[Data for pointing to text and elements]
──────────────────────────────

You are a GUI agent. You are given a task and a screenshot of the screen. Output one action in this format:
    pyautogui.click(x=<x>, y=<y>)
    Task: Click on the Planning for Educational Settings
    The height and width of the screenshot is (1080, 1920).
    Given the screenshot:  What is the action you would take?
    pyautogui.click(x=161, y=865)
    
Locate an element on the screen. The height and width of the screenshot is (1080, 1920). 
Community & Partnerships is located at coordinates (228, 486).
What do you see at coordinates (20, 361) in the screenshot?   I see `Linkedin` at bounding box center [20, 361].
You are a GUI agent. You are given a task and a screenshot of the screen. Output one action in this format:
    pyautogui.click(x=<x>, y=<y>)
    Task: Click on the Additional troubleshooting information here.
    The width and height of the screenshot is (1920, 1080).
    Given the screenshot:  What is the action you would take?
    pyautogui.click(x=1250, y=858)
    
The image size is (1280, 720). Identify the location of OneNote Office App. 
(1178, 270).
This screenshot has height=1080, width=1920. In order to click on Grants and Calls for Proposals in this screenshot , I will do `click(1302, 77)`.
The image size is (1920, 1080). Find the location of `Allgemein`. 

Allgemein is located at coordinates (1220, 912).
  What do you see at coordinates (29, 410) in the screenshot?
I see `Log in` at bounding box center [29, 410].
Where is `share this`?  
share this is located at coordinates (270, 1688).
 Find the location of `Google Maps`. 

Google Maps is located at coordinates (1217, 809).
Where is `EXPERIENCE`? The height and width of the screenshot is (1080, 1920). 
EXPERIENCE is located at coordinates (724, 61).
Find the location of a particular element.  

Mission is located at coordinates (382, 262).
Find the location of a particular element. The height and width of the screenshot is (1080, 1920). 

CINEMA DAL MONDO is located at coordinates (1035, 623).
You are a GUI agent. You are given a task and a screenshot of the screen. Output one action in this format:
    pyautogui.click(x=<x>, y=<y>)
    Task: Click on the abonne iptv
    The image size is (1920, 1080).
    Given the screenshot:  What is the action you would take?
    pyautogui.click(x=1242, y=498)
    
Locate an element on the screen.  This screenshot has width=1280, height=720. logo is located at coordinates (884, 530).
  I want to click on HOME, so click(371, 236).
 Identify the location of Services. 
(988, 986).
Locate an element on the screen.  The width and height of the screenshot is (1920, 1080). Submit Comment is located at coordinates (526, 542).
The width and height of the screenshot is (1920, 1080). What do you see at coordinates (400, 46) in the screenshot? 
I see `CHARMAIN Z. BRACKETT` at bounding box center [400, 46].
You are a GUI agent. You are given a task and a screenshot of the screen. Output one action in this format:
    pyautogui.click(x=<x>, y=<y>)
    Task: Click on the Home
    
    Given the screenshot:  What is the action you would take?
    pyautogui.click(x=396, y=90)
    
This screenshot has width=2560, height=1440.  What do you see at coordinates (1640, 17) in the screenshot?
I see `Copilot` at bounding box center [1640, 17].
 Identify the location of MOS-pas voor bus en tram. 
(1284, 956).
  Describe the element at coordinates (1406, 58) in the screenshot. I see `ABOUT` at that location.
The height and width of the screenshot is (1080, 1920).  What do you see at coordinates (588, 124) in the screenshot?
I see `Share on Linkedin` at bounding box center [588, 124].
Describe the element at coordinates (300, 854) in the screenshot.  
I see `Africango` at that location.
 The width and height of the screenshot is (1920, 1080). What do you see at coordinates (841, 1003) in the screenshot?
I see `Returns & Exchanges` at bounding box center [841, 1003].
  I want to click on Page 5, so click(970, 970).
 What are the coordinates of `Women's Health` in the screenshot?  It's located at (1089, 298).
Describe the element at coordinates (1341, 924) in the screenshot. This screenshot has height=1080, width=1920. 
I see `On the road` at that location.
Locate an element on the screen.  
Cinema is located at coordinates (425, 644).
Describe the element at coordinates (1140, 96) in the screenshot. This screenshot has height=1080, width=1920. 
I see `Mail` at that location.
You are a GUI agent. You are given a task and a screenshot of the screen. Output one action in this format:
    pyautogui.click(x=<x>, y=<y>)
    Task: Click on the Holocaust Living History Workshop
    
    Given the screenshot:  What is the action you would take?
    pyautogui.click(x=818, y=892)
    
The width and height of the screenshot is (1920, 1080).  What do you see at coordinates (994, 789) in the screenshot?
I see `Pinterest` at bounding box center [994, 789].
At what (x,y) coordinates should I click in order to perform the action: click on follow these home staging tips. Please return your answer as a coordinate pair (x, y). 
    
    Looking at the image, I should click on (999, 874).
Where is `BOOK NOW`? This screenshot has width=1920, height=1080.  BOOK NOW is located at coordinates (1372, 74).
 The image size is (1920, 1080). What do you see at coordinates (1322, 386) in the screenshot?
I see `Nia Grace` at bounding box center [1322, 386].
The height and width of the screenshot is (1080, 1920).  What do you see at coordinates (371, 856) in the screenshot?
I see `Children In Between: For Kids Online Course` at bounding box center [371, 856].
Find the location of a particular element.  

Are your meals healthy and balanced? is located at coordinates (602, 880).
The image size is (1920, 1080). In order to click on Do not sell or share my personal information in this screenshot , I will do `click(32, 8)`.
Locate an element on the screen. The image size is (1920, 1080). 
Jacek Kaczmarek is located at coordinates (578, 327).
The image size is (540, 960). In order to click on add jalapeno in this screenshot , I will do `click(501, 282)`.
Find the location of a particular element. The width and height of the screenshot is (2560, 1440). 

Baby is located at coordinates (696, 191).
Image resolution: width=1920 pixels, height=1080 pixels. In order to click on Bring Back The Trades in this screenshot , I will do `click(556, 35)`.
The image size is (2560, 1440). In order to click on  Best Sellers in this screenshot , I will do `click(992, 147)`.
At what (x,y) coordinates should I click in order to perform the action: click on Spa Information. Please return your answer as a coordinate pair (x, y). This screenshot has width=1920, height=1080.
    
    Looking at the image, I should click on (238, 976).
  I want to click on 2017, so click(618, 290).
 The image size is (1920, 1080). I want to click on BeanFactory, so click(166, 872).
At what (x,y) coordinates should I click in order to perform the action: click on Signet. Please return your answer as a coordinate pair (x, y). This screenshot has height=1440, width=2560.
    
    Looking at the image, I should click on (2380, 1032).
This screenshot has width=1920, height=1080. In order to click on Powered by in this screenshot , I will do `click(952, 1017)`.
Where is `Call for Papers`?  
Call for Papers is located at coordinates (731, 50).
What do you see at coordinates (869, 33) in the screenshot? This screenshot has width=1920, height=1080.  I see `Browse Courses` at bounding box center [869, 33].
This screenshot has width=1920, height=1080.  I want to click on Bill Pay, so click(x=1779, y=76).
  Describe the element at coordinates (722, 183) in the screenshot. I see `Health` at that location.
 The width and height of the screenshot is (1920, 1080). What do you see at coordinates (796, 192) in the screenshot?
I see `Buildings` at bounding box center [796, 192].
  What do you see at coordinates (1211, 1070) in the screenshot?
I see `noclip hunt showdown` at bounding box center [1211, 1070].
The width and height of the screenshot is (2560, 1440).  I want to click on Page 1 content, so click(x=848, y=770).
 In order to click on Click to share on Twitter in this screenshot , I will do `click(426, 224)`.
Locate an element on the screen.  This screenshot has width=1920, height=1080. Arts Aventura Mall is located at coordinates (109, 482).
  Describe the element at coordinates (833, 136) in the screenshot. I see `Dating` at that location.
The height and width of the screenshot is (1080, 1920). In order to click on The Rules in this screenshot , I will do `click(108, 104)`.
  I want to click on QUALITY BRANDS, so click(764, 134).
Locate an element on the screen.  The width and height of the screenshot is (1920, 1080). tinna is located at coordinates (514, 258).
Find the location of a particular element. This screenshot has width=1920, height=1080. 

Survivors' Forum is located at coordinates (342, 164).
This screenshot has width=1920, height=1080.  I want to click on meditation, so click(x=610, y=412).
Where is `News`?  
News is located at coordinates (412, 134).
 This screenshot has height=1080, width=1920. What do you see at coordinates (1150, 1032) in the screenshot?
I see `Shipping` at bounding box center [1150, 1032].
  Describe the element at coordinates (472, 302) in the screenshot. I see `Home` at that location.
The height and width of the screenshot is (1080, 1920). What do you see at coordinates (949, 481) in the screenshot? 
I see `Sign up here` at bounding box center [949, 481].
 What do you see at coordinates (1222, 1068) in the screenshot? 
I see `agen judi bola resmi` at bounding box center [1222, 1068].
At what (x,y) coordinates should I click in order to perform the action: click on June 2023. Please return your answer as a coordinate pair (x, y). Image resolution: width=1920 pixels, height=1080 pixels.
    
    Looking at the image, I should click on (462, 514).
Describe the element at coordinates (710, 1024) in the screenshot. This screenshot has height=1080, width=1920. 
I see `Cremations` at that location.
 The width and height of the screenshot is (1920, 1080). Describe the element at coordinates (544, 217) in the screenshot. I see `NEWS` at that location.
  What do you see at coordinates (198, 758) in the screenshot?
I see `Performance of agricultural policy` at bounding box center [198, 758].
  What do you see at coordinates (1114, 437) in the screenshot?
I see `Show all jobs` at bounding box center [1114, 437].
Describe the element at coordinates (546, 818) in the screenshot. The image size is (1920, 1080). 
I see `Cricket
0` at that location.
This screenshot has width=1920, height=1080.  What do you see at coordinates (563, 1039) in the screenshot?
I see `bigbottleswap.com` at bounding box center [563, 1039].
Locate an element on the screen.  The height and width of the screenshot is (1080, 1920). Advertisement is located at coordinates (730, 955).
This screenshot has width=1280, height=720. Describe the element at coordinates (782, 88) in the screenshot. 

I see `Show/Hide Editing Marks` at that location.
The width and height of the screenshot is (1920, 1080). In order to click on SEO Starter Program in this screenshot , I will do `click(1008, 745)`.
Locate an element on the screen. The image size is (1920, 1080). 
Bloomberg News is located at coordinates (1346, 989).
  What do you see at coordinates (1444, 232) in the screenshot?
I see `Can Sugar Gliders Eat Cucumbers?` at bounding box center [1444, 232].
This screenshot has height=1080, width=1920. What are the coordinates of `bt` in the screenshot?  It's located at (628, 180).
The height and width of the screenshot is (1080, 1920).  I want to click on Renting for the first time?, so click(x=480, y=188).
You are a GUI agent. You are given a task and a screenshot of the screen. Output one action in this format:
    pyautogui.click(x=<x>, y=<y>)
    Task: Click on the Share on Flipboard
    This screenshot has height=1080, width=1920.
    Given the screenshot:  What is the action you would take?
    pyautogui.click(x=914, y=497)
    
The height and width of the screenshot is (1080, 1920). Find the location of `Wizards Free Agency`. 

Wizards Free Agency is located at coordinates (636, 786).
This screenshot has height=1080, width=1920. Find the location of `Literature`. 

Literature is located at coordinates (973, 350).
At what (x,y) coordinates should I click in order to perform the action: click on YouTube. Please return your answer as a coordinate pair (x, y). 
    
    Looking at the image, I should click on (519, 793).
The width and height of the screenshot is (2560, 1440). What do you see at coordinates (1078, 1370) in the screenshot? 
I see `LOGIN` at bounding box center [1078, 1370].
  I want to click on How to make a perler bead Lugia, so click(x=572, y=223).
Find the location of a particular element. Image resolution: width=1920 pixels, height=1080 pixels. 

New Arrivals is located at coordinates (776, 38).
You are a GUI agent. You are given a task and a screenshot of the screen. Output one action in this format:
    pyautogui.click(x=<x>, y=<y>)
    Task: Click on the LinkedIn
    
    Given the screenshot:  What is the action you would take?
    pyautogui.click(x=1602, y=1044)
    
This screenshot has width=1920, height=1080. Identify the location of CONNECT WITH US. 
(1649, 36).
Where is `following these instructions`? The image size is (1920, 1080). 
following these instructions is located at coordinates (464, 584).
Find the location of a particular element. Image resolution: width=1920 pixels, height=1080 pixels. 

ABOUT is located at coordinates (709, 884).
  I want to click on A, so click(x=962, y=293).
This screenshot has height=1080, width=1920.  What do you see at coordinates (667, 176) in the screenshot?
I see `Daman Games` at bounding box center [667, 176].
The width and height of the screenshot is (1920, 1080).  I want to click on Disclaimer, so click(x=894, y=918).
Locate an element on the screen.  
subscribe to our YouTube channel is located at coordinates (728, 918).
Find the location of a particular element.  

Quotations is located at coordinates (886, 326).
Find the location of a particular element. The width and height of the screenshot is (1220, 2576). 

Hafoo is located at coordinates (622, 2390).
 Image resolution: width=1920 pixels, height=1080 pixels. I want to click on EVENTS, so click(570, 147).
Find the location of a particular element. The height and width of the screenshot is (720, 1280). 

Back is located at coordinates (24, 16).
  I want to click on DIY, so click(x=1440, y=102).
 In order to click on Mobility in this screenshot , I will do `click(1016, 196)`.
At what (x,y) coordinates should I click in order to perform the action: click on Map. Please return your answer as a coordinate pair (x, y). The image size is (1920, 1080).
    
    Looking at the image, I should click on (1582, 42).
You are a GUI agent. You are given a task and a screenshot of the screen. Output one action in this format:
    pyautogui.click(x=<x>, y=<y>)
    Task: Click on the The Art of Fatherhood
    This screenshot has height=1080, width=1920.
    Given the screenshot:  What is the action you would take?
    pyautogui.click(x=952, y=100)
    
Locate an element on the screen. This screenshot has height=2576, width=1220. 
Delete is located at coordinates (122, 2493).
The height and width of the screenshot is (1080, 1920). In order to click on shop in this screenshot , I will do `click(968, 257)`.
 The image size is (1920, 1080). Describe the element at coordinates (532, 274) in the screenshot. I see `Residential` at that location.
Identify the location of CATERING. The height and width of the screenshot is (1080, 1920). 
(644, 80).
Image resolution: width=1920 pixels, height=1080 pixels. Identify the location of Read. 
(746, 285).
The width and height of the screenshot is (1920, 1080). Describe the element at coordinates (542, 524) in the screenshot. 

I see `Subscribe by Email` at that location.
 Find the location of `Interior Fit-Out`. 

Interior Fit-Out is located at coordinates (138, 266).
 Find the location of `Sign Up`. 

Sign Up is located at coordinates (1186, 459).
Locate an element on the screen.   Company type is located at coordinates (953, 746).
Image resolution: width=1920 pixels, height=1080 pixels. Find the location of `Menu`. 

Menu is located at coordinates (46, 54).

──────────────────────────────

• _Given task_
Could you lay out the data from the line with "The width and height of the screenshot is (1920, 1080). In" to the line with "This screenshot has height=1080, width=1920. What are" as a numbered list, with blank lines left out?

• _Result of the exercise_
1. The width and height of the screenshot is (1920, 1080). In order to click on SEO Starter Program in this screenshot , I will do `click(1008, 745)`.
2. Locate an element on the screen. The image size is (1920, 1080). 
3. Bloomberg News is located at coordinates (1346, 989).
4.   What do you see at coordinates (1444, 232) in the screenshot?
5. I see `Can Sugar Gliders Eat Cucumbers?` at bounding box center [1444, 232].
6. This screenshot has height=1080, width=1920. What are the coordinates of `bt` in the screenshot?  It's located at (628, 180).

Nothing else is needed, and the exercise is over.